(Supplied material)

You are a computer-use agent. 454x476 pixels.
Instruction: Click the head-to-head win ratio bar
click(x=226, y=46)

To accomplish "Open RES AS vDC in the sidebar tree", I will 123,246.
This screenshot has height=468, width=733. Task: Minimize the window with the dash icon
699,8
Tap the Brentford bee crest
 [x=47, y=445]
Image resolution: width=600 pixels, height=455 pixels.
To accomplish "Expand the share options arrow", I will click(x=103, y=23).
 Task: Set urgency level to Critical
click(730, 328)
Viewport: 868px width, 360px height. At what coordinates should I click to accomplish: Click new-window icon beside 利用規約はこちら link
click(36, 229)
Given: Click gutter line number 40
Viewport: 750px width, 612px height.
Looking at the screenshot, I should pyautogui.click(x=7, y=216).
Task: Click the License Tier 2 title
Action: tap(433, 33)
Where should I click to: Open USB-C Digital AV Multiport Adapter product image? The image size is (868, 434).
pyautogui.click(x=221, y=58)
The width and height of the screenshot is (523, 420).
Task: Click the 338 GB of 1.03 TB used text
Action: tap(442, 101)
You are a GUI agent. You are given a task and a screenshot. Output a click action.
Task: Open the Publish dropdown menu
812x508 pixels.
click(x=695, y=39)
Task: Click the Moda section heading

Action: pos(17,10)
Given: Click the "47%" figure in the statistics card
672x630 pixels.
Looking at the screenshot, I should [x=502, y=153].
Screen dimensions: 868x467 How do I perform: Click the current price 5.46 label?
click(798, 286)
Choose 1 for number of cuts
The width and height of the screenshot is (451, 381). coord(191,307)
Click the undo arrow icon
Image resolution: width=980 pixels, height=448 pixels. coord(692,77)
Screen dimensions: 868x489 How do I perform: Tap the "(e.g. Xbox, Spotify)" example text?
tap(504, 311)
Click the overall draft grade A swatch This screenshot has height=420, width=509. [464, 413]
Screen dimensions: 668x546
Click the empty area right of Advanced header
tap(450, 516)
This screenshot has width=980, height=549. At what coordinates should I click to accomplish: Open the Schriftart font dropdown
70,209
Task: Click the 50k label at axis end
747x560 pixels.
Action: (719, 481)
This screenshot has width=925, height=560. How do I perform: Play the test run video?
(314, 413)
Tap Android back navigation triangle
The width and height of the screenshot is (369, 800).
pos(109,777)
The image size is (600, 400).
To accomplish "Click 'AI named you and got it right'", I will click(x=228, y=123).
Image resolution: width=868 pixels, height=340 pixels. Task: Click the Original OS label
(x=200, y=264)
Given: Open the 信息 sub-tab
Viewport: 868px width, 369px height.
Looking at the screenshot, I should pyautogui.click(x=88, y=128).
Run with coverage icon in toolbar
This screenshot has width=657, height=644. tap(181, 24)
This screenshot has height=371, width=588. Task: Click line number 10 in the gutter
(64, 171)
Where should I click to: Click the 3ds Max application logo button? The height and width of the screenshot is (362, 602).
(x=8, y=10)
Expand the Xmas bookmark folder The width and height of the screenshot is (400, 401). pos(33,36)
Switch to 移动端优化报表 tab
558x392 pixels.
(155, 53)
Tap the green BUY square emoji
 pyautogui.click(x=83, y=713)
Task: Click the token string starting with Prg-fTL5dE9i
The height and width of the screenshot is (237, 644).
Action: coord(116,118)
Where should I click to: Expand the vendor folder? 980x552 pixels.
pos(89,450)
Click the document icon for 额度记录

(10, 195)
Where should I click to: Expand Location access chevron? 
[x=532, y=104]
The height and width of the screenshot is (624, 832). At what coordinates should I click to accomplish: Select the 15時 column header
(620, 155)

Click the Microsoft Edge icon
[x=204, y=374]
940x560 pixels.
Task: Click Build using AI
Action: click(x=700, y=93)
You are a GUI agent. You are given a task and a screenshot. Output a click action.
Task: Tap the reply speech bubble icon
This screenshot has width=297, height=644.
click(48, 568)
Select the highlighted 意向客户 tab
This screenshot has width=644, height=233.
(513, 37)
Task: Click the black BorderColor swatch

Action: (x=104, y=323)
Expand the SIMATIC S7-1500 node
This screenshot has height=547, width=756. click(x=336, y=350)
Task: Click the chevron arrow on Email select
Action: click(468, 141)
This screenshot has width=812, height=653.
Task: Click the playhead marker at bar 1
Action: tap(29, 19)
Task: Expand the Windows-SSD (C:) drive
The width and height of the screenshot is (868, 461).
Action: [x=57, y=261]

(End Supplied material)

[Task requirements]
Take the records above and return, word for word, only the lines that fall from the line with "Given: Click gutter line number 40" to the line with "Screen dimensions: 668x546", both of them included.

[Solved exercise]
Given: Click gutter line number 40
Viewport: 750px width, 612px height.
Looking at the screenshot, I should pyautogui.click(x=7, y=216).
Task: Click the License Tier 2 title
Action: tap(433, 33)
Where should I click to: Open USB-C Digital AV Multiport Adapter product image? The image size is (868, 434).
pyautogui.click(x=221, y=58)
The width and height of the screenshot is (523, 420).
Task: Click the 338 GB of 1.03 TB used text
Action: tap(442, 101)
You are a GUI agent. You are given a task and a screenshot. Output a click action.
Task: Open the Publish dropdown menu
812x508 pixels.
click(x=695, y=39)
Task: Click the Moda section heading

Action: pos(17,10)
Given: Click the "47%" figure in the statistics card
672x630 pixels.
Looking at the screenshot, I should [x=502, y=153].
Screen dimensions: 868x467 How do I perform: Click the current price 5.46 label?
click(798, 286)
Choose 1 for number of cuts
The width and height of the screenshot is (451, 381). coord(191,307)
Click the undo arrow icon
Image resolution: width=980 pixels, height=448 pixels. coord(692,77)
Screen dimensions: 868x489 How do I perform: Tap the "(e.g. Xbox, Spotify)" example text?
tap(504, 311)
Click the overall draft grade A swatch This screenshot has height=420, width=509. [464, 413]
Screen dimensions: 668x546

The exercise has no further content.